I looked at it, appalled by its name. Askell began counting out loud on his fingers. “Something from the body can be a lock of hair or a fingernail. Something from the dead must have belonged to one of her ancestors, preferably one of her parents. For something that’s liquid, a tear or some of her saliva. And I don’t think I need to explain the last one. Find these four things, put them in the box, close the lock, and Aiby Lily’s heart will be yours forever.”
“And if I don’t close it?” I asked.
“It depends,” Semueld Askell responded. “Is the box open or closed right now?”
“Open,” I said.
“That’s a real pity!” Askell declared. “Once it’s open, you only have the length of one day to put the things you need inside it. Give me your key to the Enchanted Emporium and in exchange you’ll get Aiby Lily’s heart. Of course, you can decide not to give me the key, and then . . .”
“Then what?” I asked.
Askell shrugged. “The box will eat you,” he said.
I stared at the grinning monkey on the lock. “But I don’t want this . . . thing,” I said. At that moment, I thought about the words Askell had written on the wall in my room about playing a
game.
“But you took the box,” Askell said. “And you opened it, as well.”
“I didn’t open it!” I shouted. “It opened all on its own!”
I threw the box into the middle of the tent. It landed on the rugs with a soft thump. What happened next still makes my skin crawl: the box crawled back to me, walking on the floor with two rows of fiendish little legs. Patches barked fiercely as it approached, but the Heart-eating Box didn’t stop moving until it touched the tip of my toe.
Semueld Askell smirked. “Once you’ve let them out, you can’t play with feelings, McPhee,” he said. “Especially when they’re strong ones, like your feelings for that silly girl.”
I kicked the box away, but it just righted itself and started marching toward me again. “Get it away from me!” I screamed.
“I’m sorry, young McPhee,” Semueld said. “There’s nothing you nor I can do about it now.”

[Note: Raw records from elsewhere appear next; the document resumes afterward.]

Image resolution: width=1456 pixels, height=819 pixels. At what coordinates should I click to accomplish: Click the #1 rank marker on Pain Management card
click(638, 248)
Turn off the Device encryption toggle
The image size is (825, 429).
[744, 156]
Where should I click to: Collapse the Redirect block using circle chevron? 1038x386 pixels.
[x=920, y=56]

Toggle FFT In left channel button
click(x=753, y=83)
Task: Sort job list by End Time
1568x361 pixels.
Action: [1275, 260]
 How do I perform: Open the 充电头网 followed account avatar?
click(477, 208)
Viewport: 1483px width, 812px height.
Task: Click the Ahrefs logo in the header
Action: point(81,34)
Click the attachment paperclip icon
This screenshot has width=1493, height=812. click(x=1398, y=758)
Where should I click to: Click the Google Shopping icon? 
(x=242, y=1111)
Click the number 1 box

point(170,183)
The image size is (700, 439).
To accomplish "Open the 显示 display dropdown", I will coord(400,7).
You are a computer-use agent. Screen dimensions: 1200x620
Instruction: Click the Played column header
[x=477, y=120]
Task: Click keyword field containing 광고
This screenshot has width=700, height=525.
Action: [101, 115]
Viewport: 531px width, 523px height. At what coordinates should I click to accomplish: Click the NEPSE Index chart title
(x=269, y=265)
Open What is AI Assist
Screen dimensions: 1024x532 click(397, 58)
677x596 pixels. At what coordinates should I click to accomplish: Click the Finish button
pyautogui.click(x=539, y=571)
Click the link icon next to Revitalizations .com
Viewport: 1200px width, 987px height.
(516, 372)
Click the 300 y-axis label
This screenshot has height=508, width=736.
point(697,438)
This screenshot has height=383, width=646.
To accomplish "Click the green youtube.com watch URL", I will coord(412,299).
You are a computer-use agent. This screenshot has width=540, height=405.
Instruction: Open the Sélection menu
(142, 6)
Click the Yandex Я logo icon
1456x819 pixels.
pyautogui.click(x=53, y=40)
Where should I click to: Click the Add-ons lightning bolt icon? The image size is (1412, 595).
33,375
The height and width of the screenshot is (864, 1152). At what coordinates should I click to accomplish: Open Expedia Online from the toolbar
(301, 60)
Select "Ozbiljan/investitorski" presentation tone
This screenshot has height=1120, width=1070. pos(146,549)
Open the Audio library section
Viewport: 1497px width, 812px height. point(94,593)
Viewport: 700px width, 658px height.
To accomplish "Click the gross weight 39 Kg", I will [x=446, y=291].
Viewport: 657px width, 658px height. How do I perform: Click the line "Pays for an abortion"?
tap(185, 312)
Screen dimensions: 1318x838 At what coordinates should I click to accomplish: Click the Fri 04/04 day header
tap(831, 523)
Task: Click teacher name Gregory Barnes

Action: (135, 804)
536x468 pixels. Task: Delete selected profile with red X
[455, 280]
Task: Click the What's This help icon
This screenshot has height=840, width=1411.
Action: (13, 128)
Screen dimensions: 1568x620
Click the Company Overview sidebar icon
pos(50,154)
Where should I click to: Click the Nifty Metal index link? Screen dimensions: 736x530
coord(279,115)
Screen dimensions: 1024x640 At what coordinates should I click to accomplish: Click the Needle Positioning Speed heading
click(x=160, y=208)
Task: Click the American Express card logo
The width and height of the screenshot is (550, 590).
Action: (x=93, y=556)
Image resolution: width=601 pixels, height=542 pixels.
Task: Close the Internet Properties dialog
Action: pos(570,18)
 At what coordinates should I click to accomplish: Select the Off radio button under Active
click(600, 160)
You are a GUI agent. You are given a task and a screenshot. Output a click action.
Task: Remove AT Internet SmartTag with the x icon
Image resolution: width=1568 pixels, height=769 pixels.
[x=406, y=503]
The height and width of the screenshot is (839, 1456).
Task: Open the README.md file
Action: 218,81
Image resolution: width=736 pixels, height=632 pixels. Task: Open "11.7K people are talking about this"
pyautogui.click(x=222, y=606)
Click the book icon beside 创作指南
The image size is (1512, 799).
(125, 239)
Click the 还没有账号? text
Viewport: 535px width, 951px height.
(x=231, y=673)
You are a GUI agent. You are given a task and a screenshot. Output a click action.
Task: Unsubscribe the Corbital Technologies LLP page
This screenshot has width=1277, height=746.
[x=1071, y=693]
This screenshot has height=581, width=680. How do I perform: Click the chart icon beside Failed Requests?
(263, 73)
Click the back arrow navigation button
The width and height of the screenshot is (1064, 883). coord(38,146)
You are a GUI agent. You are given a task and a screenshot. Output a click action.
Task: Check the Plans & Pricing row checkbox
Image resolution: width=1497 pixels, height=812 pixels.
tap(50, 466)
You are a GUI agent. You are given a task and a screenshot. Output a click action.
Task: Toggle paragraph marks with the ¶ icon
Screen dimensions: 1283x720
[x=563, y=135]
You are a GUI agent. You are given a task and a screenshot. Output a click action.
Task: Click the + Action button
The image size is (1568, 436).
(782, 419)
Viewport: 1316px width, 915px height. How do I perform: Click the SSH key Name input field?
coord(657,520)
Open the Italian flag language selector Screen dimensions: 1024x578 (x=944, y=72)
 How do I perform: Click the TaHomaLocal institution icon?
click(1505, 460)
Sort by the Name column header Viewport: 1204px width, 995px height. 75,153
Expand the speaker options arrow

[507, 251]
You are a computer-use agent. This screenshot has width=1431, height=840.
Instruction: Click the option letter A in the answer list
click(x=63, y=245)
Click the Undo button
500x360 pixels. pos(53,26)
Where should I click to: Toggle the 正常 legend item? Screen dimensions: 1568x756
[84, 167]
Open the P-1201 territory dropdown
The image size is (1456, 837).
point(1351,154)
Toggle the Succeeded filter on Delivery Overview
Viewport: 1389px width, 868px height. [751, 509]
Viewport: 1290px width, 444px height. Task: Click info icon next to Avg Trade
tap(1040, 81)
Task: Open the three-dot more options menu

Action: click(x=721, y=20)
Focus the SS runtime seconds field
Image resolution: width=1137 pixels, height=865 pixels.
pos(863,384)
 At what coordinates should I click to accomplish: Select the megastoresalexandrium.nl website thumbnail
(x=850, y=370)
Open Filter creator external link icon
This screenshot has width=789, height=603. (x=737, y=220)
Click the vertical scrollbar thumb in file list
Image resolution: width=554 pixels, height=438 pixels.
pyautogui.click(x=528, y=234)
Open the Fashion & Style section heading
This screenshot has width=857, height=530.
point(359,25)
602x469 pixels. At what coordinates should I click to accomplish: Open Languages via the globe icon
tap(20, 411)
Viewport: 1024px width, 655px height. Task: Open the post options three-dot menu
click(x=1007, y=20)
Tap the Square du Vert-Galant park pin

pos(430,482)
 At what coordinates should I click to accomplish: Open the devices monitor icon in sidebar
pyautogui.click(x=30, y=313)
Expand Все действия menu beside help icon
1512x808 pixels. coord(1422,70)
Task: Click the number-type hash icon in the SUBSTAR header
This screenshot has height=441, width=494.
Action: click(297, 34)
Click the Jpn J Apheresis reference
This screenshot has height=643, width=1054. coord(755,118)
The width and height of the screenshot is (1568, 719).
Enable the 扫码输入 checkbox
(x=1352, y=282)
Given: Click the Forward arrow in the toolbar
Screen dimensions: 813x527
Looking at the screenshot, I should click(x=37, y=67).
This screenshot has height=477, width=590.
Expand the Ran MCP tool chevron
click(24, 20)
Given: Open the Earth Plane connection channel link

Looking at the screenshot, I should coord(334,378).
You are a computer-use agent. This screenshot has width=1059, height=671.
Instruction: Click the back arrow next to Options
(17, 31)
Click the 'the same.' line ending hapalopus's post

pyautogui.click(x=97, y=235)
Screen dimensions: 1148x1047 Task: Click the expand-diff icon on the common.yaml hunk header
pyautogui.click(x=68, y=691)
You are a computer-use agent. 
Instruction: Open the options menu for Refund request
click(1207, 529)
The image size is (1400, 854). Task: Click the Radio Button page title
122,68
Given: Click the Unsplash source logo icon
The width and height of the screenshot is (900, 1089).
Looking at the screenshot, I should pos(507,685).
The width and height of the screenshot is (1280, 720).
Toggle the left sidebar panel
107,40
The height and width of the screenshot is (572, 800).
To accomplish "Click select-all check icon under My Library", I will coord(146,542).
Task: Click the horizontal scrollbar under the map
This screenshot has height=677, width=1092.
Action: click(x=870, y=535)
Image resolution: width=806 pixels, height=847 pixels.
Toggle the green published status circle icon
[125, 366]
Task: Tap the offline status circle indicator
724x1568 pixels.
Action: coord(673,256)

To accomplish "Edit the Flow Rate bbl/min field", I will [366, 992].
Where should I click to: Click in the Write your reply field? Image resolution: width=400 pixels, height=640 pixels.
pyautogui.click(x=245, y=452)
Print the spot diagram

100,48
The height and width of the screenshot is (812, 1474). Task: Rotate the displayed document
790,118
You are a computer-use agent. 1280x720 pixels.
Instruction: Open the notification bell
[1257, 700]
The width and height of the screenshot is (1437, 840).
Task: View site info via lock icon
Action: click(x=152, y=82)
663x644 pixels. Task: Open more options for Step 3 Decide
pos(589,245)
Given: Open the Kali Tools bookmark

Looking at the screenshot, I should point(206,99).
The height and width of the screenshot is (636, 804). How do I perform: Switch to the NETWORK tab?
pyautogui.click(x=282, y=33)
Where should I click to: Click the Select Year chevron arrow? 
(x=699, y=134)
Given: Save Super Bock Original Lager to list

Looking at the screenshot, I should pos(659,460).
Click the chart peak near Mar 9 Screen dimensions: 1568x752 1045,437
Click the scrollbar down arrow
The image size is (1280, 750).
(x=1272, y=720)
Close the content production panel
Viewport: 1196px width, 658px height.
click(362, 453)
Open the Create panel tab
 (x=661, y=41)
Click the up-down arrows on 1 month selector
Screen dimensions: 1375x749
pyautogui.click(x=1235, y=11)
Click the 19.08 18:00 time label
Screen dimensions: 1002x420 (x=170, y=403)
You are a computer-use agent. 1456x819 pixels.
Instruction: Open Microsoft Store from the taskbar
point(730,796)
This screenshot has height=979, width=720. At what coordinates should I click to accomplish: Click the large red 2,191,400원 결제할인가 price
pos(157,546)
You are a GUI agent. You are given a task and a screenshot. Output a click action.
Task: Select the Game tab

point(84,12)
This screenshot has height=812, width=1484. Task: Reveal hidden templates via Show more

Patches barked even louder and scratched the Heart-eating Box with one of his paws. He crouched low and kept biting the box as if it were an insect.
“The box will follow you everywhere, just like your ridiculous, furry friend,” Semueld said. He clapped his hands. In response, one of the black trunks that were scattered around the tent opened wide and jumped at Patches.
“No!” I shrieked. I watched helplessly as my dog disappeared into the trunk. It snapped shut with a dull thud. “Patches!”
I went over to the trunk and gave it a savage kick, but all I got was a yelp from my poor dog.
“Finally a bit of peace and quiet,” Askell remarked.
“Let him go right now!” I shouted.
“Do you know how those work?” Semueld asked. “This is a Strange Sarcophagi based on the model of the original Egyptian ones. The name comes from the Greek words sarx and phagein, which mean meat and eat, respectively.” Semueld smirked. “I prefer the Strange Sarcophagi to traditional coffins for a variety of personal reasons.”